Mais même ces valeurs doivent être traitées avec prudence. "Ce sont des animaux sauvages amenés dans le nouvel environnement de laboratoire et enregistrés dans un nouvel environnement potentiellement dangereux avec de la nourriture fournie", explique Lesku.
Par exemple, une petite chauve-souris brune a été étudiée de cette façon en 1969 et a valu aux animaux la réputation d'être ceux qui dorment le plus longtemps. Elle a obtenu 19,9 heures de fermeture des yeux en 24 heures.
Lorsque des animaux comme les chauves-souris entrent en torpeur pendant les périodes de froid, on parle d'hibernation.
Mais il a été relié à un ordinateur plutôt que d'être suspendu au plafond habituel de la grotte, et les températures ont été modifiées. "Je pense qu'il s'agissait d'une chauve-souris compromise et peu représentative d'un animal sauvage", explique Lesku.
En particulier, il se peut qu'elle n'ait pas du tout dormi. Au lieu de cela, elle aurait pu entrer dans un état plus extrême appelé torpeur.
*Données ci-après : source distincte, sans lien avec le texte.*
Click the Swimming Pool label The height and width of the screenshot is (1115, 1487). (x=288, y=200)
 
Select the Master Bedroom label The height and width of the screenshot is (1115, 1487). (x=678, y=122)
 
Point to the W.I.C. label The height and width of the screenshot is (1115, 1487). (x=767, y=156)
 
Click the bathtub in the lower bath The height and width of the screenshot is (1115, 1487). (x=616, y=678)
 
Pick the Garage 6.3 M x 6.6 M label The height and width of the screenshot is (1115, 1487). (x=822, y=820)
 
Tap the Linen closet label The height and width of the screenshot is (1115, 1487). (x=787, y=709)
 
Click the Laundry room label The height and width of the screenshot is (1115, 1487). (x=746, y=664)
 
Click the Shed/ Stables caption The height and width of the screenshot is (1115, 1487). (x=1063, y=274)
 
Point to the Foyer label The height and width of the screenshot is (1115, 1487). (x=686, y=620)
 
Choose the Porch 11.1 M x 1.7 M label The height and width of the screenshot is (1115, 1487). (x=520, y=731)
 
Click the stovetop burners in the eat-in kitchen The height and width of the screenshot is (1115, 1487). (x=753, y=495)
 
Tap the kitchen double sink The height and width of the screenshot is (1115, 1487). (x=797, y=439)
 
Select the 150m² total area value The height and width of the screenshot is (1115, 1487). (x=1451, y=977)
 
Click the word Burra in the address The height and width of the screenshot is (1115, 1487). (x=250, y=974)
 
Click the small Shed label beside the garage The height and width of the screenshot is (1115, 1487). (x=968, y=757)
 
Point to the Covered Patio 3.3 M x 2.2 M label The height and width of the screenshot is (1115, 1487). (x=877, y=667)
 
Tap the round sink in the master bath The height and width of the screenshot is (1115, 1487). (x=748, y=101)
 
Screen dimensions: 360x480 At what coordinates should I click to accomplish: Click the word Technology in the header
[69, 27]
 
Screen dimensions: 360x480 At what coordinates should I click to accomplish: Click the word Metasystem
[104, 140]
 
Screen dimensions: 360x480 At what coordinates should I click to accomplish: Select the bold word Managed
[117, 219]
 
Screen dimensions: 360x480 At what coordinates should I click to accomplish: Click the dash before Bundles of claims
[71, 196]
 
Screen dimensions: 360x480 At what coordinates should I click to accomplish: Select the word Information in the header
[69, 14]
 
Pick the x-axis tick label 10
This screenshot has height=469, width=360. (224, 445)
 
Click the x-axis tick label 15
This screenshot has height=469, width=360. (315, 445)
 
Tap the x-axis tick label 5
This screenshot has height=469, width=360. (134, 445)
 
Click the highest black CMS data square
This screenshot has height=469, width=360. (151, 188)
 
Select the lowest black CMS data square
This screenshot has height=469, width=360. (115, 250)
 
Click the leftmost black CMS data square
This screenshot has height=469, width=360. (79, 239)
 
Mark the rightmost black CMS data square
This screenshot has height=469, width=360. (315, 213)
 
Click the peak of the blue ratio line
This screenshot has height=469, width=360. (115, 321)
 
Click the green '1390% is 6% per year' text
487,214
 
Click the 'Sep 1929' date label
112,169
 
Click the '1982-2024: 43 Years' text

De nombreux animaux peuvent atteindre un état d'économie d'énergie appelé torpeur. Lorsque des animaux comme les chauves-souris entrent en torpeur pendant les périodes de froid, on parle d'hibernation. En cas de températures élevées, on parle d'estivation.
Certains animaux entrent en torpeur tous les jours. Le blaireau américain et l'élégant opossum de la souris à queue grasse peuvent tous deux atteindre une moyenne de 14 heures, selon une étude de 2014.

La torpeur est fondamentalement différente du sommeil. C'est une sorte de sommeil : le taux métabolique et la température du corps chutent et l'activité cérébrale est considérablement réduite, afin de conserver l'énergie.
Pour tester la véritable activité cérébrale des animaux endormis dans la nature, les scientifiques ont commencé par les dormeurs les plus connus : les paresseux.
En captivité, on sait qu'ils dorment pendant plus de 15 heures, mais en 2008, les chercheurs ont constaté que les paresseux sauvages dorment beaucoup moins. Après avoir équipé des paresseux à gorge brune du Panama de petits enregistreurs EEG, ils ont découvert que les animaux dormaient moins de 10 heures. C'est à peu près la même chose que pour les lions, et bien moins que pour les koalas ou tout autre animal en captivité.
Pourtant, 40 % de la journée est un temps de repos remarquable, surtout pour un animal qui ne mange que des fruits et des feuilles, et qui peut être la proie des chats et des aigles.
Une explication possible est que les paresseux ont évolué pour se fondre dans leur environnement en utilisant un camouflage exceptionnel - et un comportement délibérément discret. Si c'est vrai, il est peu probable que leur réputation de paresseux soit perturbée, même si ce n'est pas vraiment juste.